## [Working data]
══════════════════════════════

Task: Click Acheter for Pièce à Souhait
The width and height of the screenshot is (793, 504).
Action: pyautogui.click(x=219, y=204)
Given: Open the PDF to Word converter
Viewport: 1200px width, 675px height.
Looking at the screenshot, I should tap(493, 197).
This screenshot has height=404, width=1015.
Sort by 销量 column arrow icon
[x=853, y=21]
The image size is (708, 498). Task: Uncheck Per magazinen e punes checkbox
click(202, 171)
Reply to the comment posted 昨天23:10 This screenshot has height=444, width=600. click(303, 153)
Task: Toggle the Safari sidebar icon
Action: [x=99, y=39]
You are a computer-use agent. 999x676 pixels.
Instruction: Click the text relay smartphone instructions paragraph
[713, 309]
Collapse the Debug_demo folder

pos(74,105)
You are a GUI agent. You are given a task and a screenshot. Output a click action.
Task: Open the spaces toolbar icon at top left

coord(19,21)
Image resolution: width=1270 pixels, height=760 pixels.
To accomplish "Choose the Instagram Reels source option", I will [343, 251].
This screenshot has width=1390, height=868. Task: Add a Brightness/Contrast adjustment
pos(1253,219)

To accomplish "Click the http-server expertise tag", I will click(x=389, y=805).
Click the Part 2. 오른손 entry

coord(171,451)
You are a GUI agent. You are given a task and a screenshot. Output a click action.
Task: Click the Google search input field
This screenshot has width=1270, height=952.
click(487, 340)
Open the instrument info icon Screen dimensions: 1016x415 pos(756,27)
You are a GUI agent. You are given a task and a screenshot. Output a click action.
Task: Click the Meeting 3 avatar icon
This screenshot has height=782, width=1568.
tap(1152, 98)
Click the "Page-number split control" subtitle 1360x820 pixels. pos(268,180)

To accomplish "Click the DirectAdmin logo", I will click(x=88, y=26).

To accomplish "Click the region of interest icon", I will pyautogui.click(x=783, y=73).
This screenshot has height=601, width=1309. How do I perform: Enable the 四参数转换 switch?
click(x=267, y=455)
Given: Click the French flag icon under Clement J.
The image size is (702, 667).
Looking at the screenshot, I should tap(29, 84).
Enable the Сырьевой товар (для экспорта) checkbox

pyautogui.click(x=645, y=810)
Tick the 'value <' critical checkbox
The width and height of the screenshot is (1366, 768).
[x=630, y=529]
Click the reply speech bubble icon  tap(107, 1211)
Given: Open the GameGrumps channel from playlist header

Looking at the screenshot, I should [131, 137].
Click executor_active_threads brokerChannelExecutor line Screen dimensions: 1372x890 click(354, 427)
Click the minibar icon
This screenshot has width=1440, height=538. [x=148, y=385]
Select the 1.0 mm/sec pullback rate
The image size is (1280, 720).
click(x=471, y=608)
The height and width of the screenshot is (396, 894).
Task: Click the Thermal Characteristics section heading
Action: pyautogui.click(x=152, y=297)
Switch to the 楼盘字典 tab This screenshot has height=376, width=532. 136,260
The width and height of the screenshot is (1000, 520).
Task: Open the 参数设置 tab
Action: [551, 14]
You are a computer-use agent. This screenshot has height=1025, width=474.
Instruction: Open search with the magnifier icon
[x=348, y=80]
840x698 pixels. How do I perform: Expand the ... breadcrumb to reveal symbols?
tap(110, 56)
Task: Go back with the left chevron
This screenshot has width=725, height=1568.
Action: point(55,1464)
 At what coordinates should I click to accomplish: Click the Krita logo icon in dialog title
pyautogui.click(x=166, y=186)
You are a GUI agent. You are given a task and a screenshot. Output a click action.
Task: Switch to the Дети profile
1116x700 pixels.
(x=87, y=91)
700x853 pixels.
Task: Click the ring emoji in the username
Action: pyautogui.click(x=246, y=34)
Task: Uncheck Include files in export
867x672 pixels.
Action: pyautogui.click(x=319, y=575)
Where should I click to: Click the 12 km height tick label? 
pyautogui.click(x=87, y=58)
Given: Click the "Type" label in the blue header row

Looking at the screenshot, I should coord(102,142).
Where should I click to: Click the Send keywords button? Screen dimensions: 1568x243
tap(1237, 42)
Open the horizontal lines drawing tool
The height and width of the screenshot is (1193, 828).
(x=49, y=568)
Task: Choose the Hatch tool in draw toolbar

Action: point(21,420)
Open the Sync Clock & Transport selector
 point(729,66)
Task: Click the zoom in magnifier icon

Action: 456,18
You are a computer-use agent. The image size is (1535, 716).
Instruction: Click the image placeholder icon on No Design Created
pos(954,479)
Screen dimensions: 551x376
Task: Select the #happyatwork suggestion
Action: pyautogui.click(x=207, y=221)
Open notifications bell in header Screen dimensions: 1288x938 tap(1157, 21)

══════════════════════════════

## [Exercise brief]
In this exercise, every line of the listing is to be output exactly.

## [Answer to the problem]
Task: Click Acheter for Pièce à Souhait
The width and height of the screenshot is (793, 504).
Action: pyautogui.click(x=219, y=204)
Given: Open the PDF to Word converter
Viewport: 1200px width, 675px height.
Looking at the screenshot, I should tap(493, 197).
This screenshot has height=404, width=1015.
Sort by 销量 column arrow icon
[x=853, y=21]
The image size is (708, 498). Task: Uncheck Per magazinen e punes checkbox
click(202, 171)
Reply to the comment posted 昨天23:10 This screenshot has height=444, width=600. click(303, 153)
Task: Toggle the Safari sidebar icon
Action: [x=99, y=39]
You are a computer-use agent. 999x676 pixels.
Instruction: Click the text relay smartphone instructions paragraph
[713, 309]
Collapse the Debug_demo folder

pos(74,105)
You are a GUI agent. You are given a task and a screenshot. Output a click action.
Task: Open the spaces toolbar icon at top left

coord(19,21)
Image resolution: width=1270 pixels, height=760 pixels.
To accomplish "Choose the Instagram Reels source option", I will [343, 251].
This screenshot has width=1390, height=868. Task: Add a Brightness/Contrast adjustment
pos(1253,219)

To accomplish "Click the http-server expertise tag", I will click(x=389, y=805).
Click the Part 2. 오른손 entry

coord(171,451)
You are a GUI agent. You are given a task and a screenshot. Output a click action.
Task: Click the Google search input field
This screenshot has width=1270, height=952.
click(487, 340)
Open the instrument info icon Screen dimensions: 1016x415 pos(756,27)
You are a GUI agent. You are given a task and a screenshot. Output a click action.
Task: Click the Meeting 3 avatar icon
This screenshot has height=782, width=1568.
tap(1152, 98)
Click the "Page-number split control" subtitle 1360x820 pixels. pos(268,180)

To accomplish "Click the DirectAdmin logo", I will click(x=88, y=26).

To accomplish "Click the region of interest icon", I will pyautogui.click(x=783, y=73).
This screenshot has height=601, width=1309. How do I perform: Enable the 四参数转换 switch?
click(x=267, y=455)
Given: Click the French flag icon under Clement J.
The image size is (702, 667).
Looking at the screenshot, I should tap(29, 84).
Enable the Сырьевой товар (для экспорта) checkbox

pyautogui.click(x=645, y=810)
Tick the 'value <' critical checkbox
The width and height of the screenshot is (1366, 768).
[x=630, y=529]
Click the reply speech bubble icon  tap(107, 1211)
Given: Open the GameGrumps channel from playlist header

Looking at the screenshot, I should [131, 137].
Click executor_active_threads brokerChannelExecutor line Screen dimensions: 1372x890 click(354, 427)
Click the minibar icon
This screenshot has width=1440, height=538. [x=148, y=385]
Select the 1.0 mm/sec pullback rate
The image size is (1280, 720).
click(x=471, y=608)
The height and width of the screenshot is (396, 894).
Task: Click the Thermal Characteristics section heading
Action: pyautogui.click(x=152, y=297)
Switch to the 楼盘字典 tab This screenshot has height=376, width=532. 136,260
The width and height of the screenshot is (1000, 520).
Task: Open the 参数设置 tab
Action: [551, 14]
You are a computer-use agent. This screenshot has height=1025, width=474.
Instruction: Open search with the magnifier icon
[x=348, y=80]
840x698 pixels. How do I perform: Expand the ... breadcrumb to reveal symbols?
tap(110, 56)
Task: Go back with the left chevron
This screenshot has width=725, height=1568.
Action: point(55,1464)
 At what coordinates should I click to accomplish: Click the Krita logo icon in dialog title
pyautogui.click(x=166, y=186)
You are a GUI agent. You are given a task and a screenshot. Output a click action.
Task: Switch to the Дети profile
1116x700 pixels.
(x=87, y=91)
700x853 pixels.
Task: Click the ring emoji in the username
Action: pyautogui.click(x=246, y=34)
Task: Uncheck Include files in export
867x672 pixels.
Action: pyautogui.click(x=319, y=575)
Where should I click to: Click the 12 km height tick label? 
pyautogui.click(x=87, y=58)
Given: Click the "Type" label in the blue header row

Looking at the screenshot, I should coord(102,142).
Where should I click to: Click the Send keywords button? Screen dimensions: 1568x243
tap(1237, 42)
Open the horizontal lines drawing tool
The height and width of the screenshot is (1193, 828).
(x=49, y=568)
Task: Choose the Hatch tool in draw toolbar

Action: point(21,420)
Open the Sync Clock & Transport selector
 point(729,66)
Task: Click the zoom in magnifier icon

Action: 456,18
You are a computer-use agent. The image size is (1535, 716).
Instruction: Click the image placeholder icon on No Design Created
pos(954,479)
Screen dimensions: 551x376
Task: Select the #happyatwork suggestion
Action: pyautogui.click(x=207, y=221)
Open notifications bell in header Screen dimensions: 1288x938 tap(1157, 21)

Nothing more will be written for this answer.